Making Science Simple: Corpora for the Lay Summarisation of Scientific
Literature
- URL: http://arxiv.org/abs/2210.09932v2
- Date: Tue, 12 Dec 2023 07:39:55 GMT
- Title: Making Science Simple: Corpora for the Lay Summarisation of Scientific
Literature
- Authors: Tomas Goldsack, Zhihao Zhang, Chenghua Lin, Carolina Scarton
- Abstract summary: We present two novel lay summarisation datasets, PLOS (large-scale) and eLife (medium-scale)
We provide a thorough characterisation of our lay summaries, highlighting differing levels of readability and abstractiveness between datasets.
- Score: 21.440724685950443
- License: http://creativecommons.org/licenses/by/4.0/
- Abstract: Lay summarisation aims to jointly summarise and simplify a given text, thus
making its content more comprehensible to non-experts. Automatic approaches for
lay summarisation can provide significant value in broadening access to
scientific literature, enabling a greater degree of both interdisciplinary
knowledge sharing and public understanding when it comes to research findings.

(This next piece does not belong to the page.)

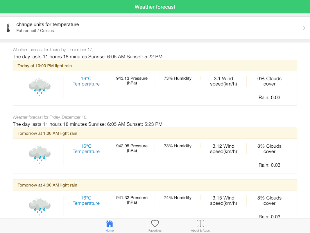Open the Home tab house icon
The width and height of the screenshot is (310, 233).
(110, 224)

However, current corpora for this task are limited in their size and scope,
hindering the development of broadly applicable data-driven approaches. Aiming
to rectify these issues, we present two novel lay summarisation datasets, PLOS
(large-scale) and eLife (medium-scale), each of which contains biomedical
journal articles alongside expert-written lay summaries. We provide a thorough
characterisation of our lay summaries, highlighting differing levels of
readability and abstractiveness between datasets that can be leveraged to
support the needs of different applications. Finally, we benchmark our datasets
using mainstream summarisation approaches and perform a manual evaluation with
domain experts, demonstrating their utility and casting light on the key
challenges of this task.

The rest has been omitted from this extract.